Boisseau’s use of theory in subsequent chapters, particularly those of the fetish, cross-dressing and the masquerade expounded in “Masquerading as the Subject of Feminism,” is quite convincing. After giving an overview of the scholarship dealing with the theory of the fetish, she examines the social practices and psycho-sexual processes presenting French-Sheldon’s female audiences with a way to construct a feminist position by identifying with her “as an exceptionally feminine heroine participating in the typically masculine realms of exploration and travel-writing, French-Sheldon fit the notion of the masquerade as it was conceptualized by Freudian analysis” [166], claims Boisseau. She became a feminist fetish, the author concludes, thanks to her costume, which resorted on the hyperbolization of femininity, and because new female models were erected and their images manufactured by the media industry; moving from margin to center, the emancipated woman was increasingly portrayed in films. Boisseau gives an interesting reading of the erotic excitement surrounding French-Sheldon’s public appearances in the light of feminist film theory in “The Queen, the Sheik, the Sultana, and the Female Spectator,” showing how she elicited lesbian desire on the part of her audience: by assuming the phallus, overcoming woman’s “lack,” her cross-dressing enabled her to become what Boisseau compares to a sex goddess.

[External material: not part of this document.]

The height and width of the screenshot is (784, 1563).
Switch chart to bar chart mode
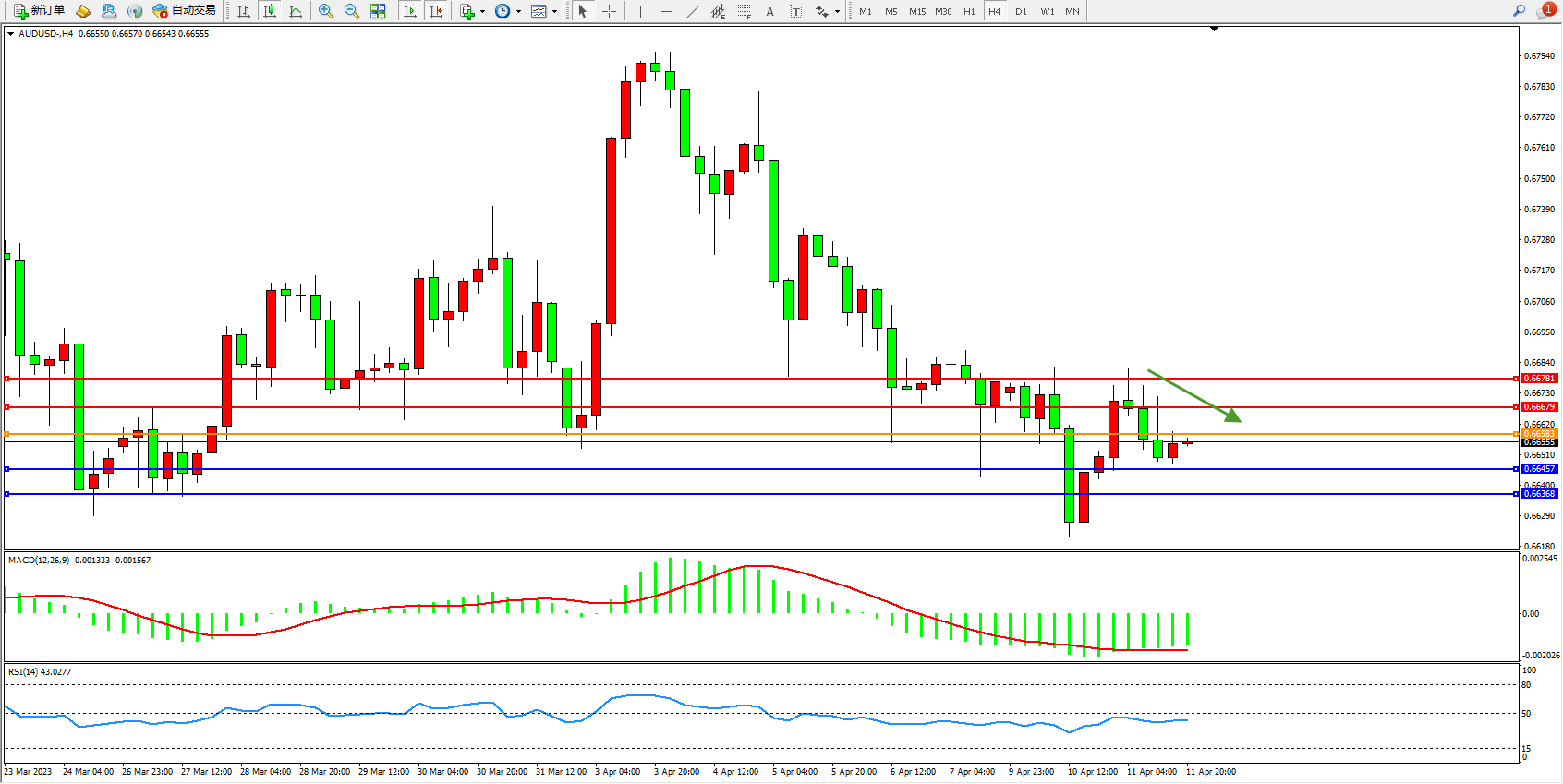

White Queen contains about a dozen photographs of French Sheldon’s African trek and a couple of drawings of her famed costume. However, we could make a slight reproach regarding the author’s iconographic choices: the snapshots included in the volume merely illustrate a trip which was no feat from a scientific point of view and have little impact on the book’s argument. No photographs of French-Sheldon’s numerous stage performances during the later part of her life are provided, although chances are that their inclusion would have added depth to Boisseau’s analysis of her as a performer. Despite this minor fault, Boisseau’s book is a major contribution to the study of the relationship between feminism and colonial history, challenging previous interpretations of that highly colorful personality and bringing to light the weight that the interplay between race, class and gender on the one hand, and their representation in the media on the other hand, had on the construction of American feminism.